Manhattanhenge, the twice-yearly solar shining down the cross streets of New York City, is back tonight.
Just as the rising summer solstice sun shines through the megaliths of Stonehenge, so does the setting sun shoot its golden rays across what was once upon a time Lenape territory as the orb sinks below the horizon on July 11.
The first one of 2012 occurred on May 30, a couple of weeks before the longest day of the year. Now as the sun’s path edges almost imperceptibly back toward the south, we are visited once again by the heavenly sight.
The time to watch today is 8:24 p.m., for the full sun on the grid, and the best viewing spots remain the same, according to Neil deGrasse Tyson of the American Museum of Natural History’s Hayden Planetarium. Those who miss Wednesday’s full-on henge can catch the half-sun on the grid on Thursday July 12 at 8:25 p.m.
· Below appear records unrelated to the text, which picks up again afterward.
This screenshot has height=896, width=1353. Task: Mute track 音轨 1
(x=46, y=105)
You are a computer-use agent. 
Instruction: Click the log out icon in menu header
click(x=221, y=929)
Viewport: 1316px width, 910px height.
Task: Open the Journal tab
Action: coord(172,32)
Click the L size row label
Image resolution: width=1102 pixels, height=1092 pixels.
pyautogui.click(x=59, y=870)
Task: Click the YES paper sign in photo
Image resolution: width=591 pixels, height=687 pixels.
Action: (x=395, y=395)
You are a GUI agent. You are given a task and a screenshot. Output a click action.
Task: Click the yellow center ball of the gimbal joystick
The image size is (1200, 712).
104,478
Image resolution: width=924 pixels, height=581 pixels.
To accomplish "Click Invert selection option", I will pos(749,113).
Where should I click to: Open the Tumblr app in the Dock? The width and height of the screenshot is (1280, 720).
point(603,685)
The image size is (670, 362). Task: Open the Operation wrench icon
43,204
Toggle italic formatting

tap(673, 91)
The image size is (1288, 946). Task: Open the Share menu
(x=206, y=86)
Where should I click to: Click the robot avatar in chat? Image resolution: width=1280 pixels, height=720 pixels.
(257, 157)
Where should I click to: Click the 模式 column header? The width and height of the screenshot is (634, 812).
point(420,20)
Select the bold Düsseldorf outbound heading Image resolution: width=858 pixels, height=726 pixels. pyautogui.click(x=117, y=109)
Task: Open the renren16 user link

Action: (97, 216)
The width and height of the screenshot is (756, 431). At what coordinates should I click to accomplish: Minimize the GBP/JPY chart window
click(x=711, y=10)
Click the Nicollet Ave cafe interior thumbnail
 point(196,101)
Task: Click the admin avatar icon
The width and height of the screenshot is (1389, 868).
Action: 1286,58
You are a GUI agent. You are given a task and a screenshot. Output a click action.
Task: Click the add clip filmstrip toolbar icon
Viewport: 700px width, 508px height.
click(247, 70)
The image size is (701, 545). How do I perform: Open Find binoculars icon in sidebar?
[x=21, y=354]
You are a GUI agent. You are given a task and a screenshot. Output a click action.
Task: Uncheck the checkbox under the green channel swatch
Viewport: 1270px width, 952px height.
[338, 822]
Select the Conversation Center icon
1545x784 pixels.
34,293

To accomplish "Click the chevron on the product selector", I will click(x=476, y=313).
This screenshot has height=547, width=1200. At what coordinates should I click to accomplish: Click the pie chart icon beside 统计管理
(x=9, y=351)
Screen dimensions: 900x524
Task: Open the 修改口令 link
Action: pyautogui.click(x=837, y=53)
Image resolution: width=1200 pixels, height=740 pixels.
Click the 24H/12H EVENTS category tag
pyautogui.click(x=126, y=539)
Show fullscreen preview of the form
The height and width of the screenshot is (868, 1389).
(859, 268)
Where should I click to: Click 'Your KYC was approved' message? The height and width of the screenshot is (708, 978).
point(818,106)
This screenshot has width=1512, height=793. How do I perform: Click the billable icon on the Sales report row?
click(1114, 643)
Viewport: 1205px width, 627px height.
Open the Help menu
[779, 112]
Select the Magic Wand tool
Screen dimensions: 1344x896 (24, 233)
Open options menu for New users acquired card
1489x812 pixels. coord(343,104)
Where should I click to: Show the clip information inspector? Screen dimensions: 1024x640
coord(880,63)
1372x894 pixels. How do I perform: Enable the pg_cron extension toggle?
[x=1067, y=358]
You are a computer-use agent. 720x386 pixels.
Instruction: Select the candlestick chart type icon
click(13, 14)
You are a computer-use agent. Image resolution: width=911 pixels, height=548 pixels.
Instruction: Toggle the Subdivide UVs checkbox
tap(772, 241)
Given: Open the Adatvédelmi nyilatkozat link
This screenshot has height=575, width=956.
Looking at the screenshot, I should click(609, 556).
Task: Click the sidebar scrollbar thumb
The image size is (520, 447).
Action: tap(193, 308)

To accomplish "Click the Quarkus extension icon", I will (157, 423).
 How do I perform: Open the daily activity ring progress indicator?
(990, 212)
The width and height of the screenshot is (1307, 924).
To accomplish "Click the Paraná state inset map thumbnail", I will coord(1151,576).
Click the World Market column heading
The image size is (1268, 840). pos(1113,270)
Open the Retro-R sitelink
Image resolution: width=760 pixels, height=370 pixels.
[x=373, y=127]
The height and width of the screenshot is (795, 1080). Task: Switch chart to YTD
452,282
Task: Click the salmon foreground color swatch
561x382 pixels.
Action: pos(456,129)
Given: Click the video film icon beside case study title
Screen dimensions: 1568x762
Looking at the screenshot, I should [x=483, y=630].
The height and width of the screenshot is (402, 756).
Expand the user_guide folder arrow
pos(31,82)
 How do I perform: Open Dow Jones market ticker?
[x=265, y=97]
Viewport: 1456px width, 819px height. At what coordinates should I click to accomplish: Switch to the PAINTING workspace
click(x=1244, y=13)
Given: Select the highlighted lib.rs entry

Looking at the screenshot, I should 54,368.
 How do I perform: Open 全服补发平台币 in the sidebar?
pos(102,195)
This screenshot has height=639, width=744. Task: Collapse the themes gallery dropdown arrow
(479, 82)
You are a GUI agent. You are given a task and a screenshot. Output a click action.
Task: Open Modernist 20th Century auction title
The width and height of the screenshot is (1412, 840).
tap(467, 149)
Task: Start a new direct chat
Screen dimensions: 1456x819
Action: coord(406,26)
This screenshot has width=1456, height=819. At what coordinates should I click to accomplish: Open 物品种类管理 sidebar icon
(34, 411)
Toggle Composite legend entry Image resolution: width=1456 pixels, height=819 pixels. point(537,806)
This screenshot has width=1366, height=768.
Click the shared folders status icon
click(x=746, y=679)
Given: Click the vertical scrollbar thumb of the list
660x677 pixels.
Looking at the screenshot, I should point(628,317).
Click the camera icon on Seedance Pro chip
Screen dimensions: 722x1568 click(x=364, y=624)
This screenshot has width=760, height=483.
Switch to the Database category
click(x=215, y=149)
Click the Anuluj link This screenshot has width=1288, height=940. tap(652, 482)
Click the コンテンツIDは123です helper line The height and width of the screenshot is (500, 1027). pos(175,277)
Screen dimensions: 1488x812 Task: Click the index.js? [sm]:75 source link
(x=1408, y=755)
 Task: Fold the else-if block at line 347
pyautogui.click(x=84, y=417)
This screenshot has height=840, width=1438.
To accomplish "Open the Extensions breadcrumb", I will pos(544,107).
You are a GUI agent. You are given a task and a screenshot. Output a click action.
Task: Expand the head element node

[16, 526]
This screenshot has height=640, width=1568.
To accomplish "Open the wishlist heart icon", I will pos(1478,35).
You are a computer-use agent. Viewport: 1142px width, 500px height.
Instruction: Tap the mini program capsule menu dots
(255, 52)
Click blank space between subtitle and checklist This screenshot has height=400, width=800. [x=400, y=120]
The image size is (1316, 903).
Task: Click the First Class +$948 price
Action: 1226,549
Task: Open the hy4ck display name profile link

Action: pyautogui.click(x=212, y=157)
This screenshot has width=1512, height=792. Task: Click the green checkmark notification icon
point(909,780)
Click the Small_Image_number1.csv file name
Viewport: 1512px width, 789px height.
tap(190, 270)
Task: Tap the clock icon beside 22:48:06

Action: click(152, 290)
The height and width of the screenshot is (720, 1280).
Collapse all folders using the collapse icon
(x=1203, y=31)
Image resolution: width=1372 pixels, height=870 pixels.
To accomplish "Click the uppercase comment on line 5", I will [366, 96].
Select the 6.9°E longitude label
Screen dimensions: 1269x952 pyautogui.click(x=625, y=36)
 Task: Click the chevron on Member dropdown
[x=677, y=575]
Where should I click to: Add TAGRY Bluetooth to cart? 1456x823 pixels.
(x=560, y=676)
“For best effect, position yourself as far east in Manhattan as possible,” astrophysicist deGrasse Tyson writes in the planetarium’s blog. “But ensure that when you look west across the avenues you can still see New Jersey. Clear cross streets include 14th, 23rd, 34th. 42nd, 57th, and several streets adjacent to them. The Empire State building and the Chrysler building render 34th street and 42nd streets especially striking vistas.”